**Instructions for the task**
Once the pictures are set aside, repeat all of the data below exactly.

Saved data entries
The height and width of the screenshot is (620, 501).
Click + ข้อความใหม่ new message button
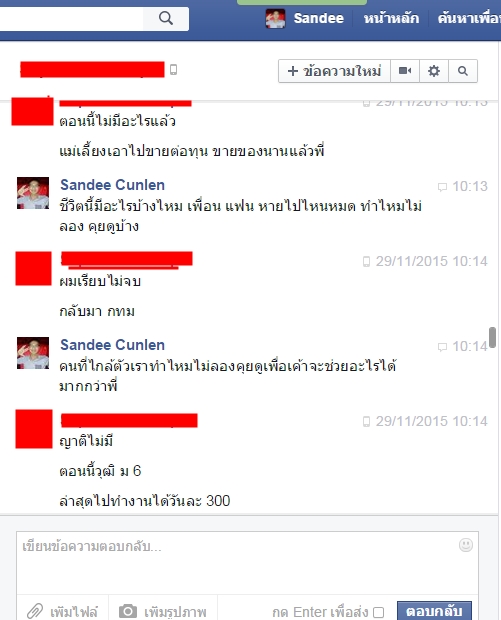[x=334, y=71]
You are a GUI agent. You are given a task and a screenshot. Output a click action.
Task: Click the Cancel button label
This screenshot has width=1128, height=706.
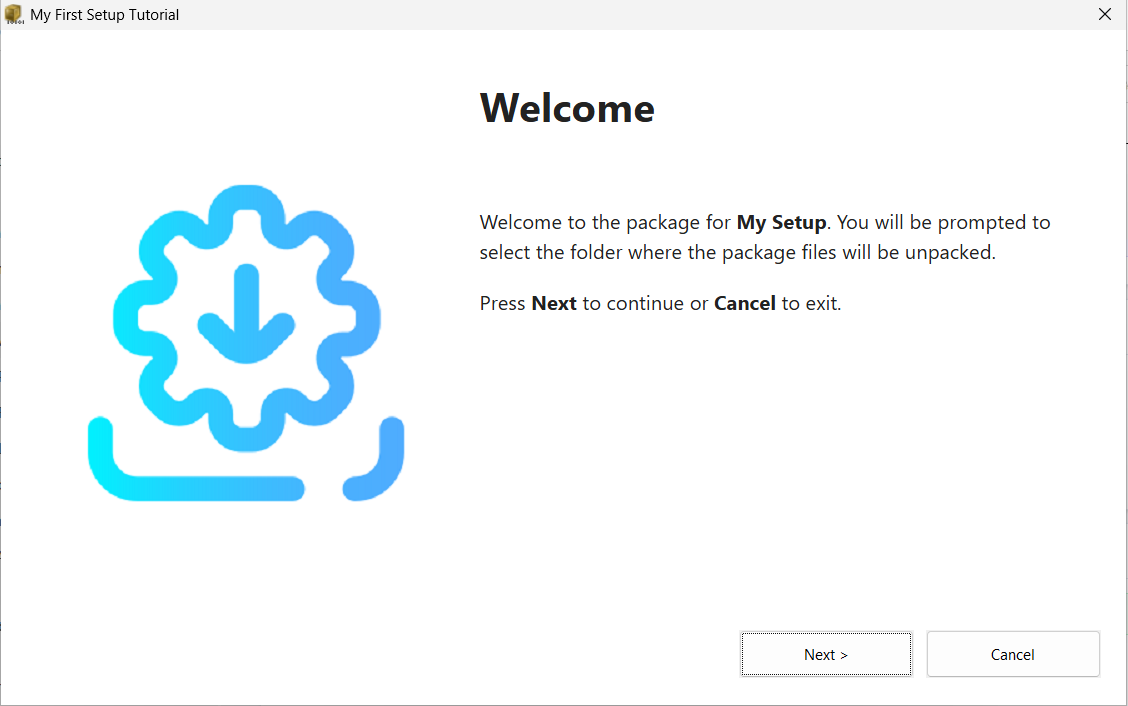coord(1012,654)
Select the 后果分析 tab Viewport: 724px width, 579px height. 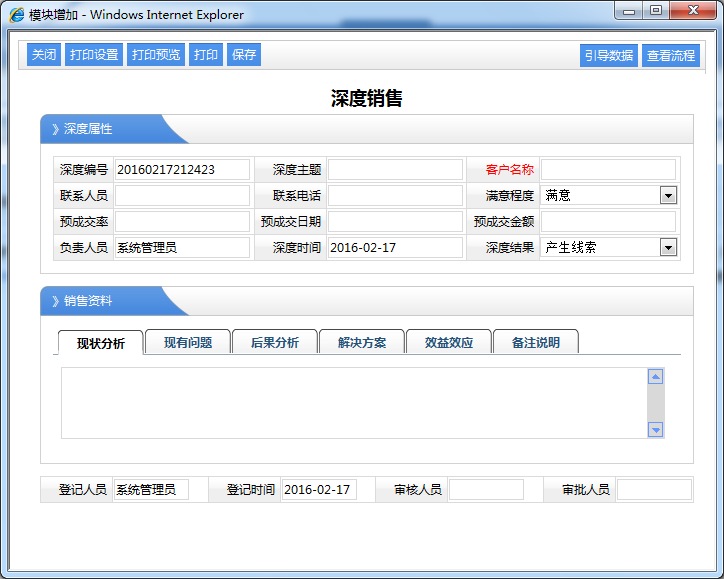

**Your solution**
The height and width of the screenshot is (620, 501).
Click + ข้อความใหม่ new message button
[x=334, y=71]
You are a GUI agent. You are given a task and a screenshot. Output a click action.
Task: Click the Cancel button label
This screenshot has width=1128, height=706.
coord(1012,654)
Select the 后果分析 tab Viewport: 724px width, 579px height. 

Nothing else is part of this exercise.